Whilst it may still be heavily dominated by its US creators and met with a little skepticism at first, make no mistake, Black Friday is rapidly catching up across the pond.
According to the Business Report, 2015 saw UK shoppers taking advantage of the bargain sales ahead of Christmas, spending more than £3.3 billion over Black Friday weekend.
As a testament to its rise to prominence, online shopping in the UK recorded its biggest day of retail activity ever (in 2015). One of its biggest Black Friday beneficiaries that year, Amazon, sold more than 7.4 million items during the day.
The flow-on effect from Black Friday is also quite staggering, with ‘Cyber Monday’ now taking advantage to entice ‘last chance’ sales.
Last year’s sales figures saw Cyber Monday pick up more than a third from 2014, with £968 million over the course of the day. That was up 34 per cent from last year’s total of £720 million.
The results also saw a boost of 60 per cent online traffic higher on Cyber Monday than on a normal day last year, traffic between midnight and 8am was up nine per cent on 2014.
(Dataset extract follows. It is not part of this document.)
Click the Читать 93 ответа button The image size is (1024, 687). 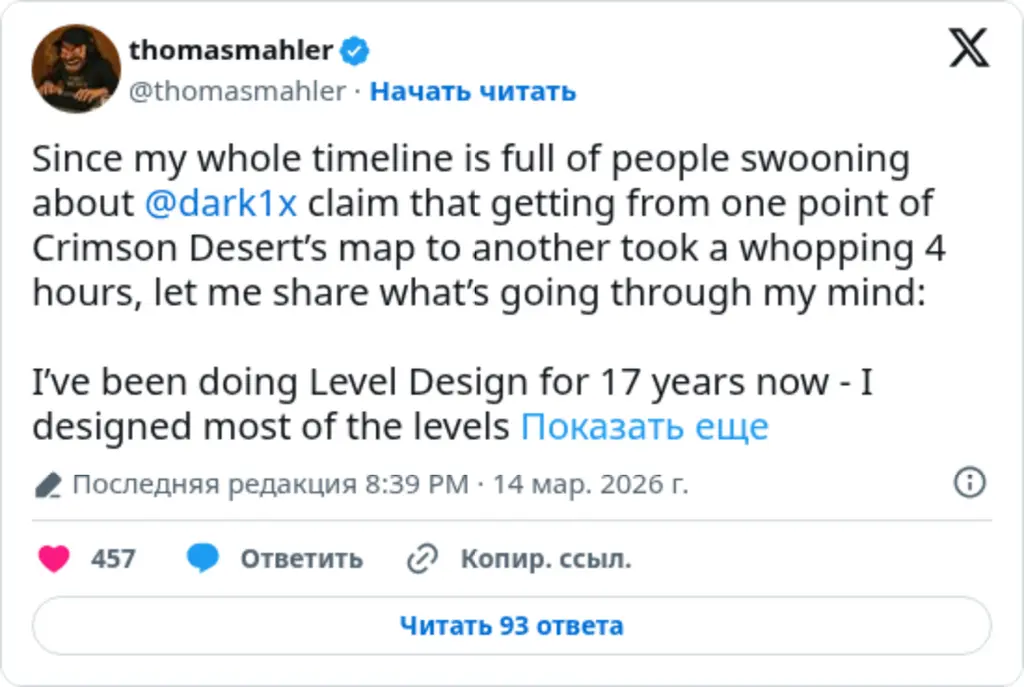pos(511,624)
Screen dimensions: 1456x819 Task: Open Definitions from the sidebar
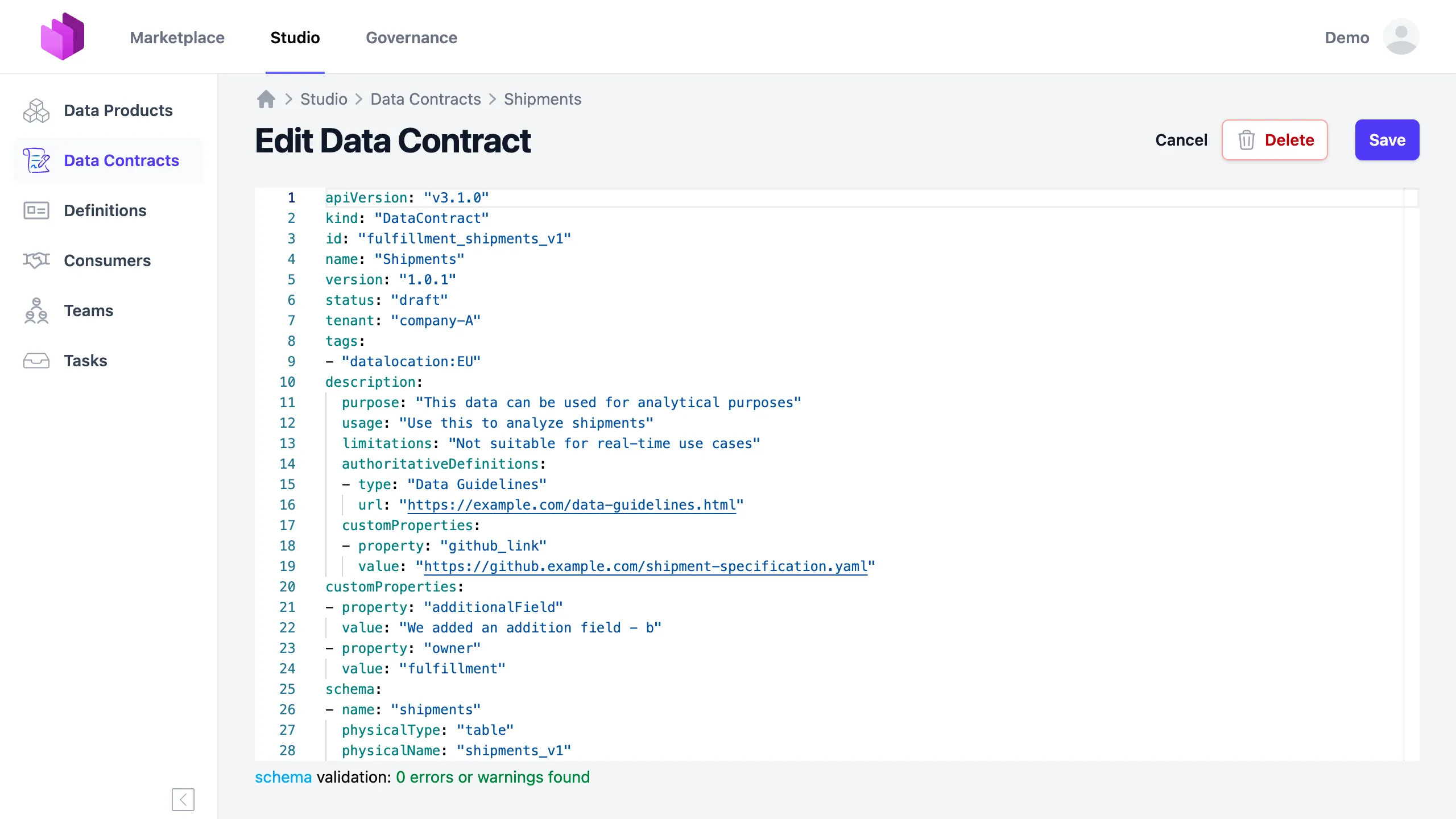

Asserting itself as the number one date in the shopping calendar, Black Friday in its current format is the much heralded ‘hero’ day for any shopfront retailer. However, without a digital presence in today’s climate, it can be a seriously wasted opportunity.
The modern online consumer or a ‘smarter’ shopper I like to refer to them, is a lot more switched on and harder to convince when it comes retailers clambering over each other to present their best bargain sales.
I think one of the most important weapons in the online vendor’s arsenal is the ability to really get a good snapshot of who your consumers are.
The capability to collect and store customer data such as age, gender, interests, purchasing history and time of year is crucial knowledge when formulating deals and planning ahead based on our background knowledge.
In order to deliver a true IoT experience, retailers are beginning to cotton on to this trend, introducing new technologies and pathways to connect with their customers on a more personal level.
Innovative location-based marketing via your mobile is one key tool being widely implemented. If you are around London this Christmas, Covent Gardens would be well worth checking out as the area transforms into the world’s first augmented reality (AR) retail district in partnership with pioneering AR and visual discovery app Blippar.
The Blippar app is offering digitally enhanced product offerings to its users in the local area, working with retailers to recommend their favourite product gifts, exclusively through the app while combining ‘life-like’ elements.
Another resourceful implement is being able to pre-plan your next visit to catalogue retailer Argos’, for instance, by using their app to check their instore stock levels to avoid any frustrations, enabling you to find an alternative store or order online if stocks are depleted.
This is where online shopping has given a fresh injection to the concept and given consumers a more informative approach as to where, when and how you spend ahead of this coming Christmas.